In conclusione, da quest'album si può dedurre che coloro che temevano la morte precoce del genio creativo di Eno si sbagliavano di grosso: certo, dopo anni passati da innovatore, il testimone l'ha lasciato (a chi, a onor del vero, purtroppo non si sa, visto che di innovatori nella musica d'oggi non ve ne sono quasi più, e i pochi che ci sono centrano il primo e a volte il secondo album per poi perdersi nel vuoto creativo), ma, se tirato al massimo delle sue possibilità, il nostro è ancora oggi in grado di fornirci album illuminanti e al passo con i tempi che lui stesso ha precorso e percorso; in un buon album, infine, è ancora in grado di azzeccare un brano che risplende di luce propria e nuova. Peccato che questa tiratura al massimo sia ormai un episodio più unico che raro, ma quando c'è, godiamocela. Consigliato a tutti: amanti del genere, amanti di Eno, amanti dell'elettronica in generale; non fatevi ingannare dal fatto che sia soundtrack di un installazione, si tratta lo stesso di un ottimo album (con, non smetterò di sottolinearlo, un brano finale da capogiro) e del migliore di Eno dai tempi, forse, di Neroli (che pure non m'era piaciuto granché).

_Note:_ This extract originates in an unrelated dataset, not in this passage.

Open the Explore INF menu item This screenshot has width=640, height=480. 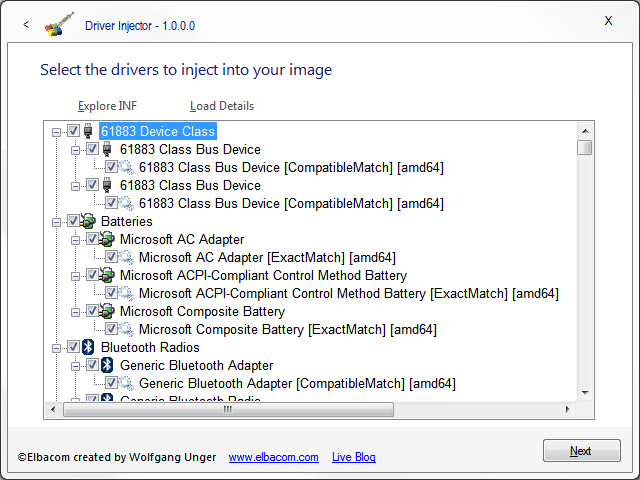tap(107, 106)
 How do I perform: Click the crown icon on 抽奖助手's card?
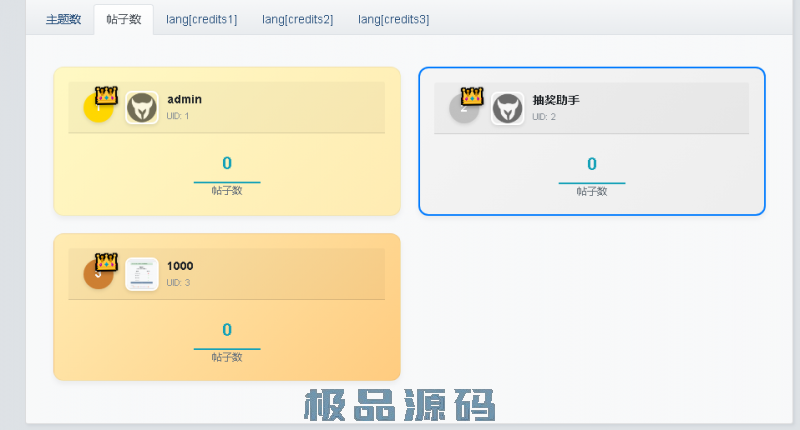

Nota tecnica: l'album è in vendita in edizione limitata solo sul sito del museo che ha ospitato l'ultima delle installazioni di Eno (77 Milion Paintings), il Lumen London. Vi verrà spedito a casa con tanto di cartoline raffiguranti alcune delle più significative tra le opere visuali di Eno (bellissime, tra l'altro).
Voti in decimi: 7/10 a tutto l'album, 9/10 a Delightful Universe; VOTO COMPLESSIVO 8/10.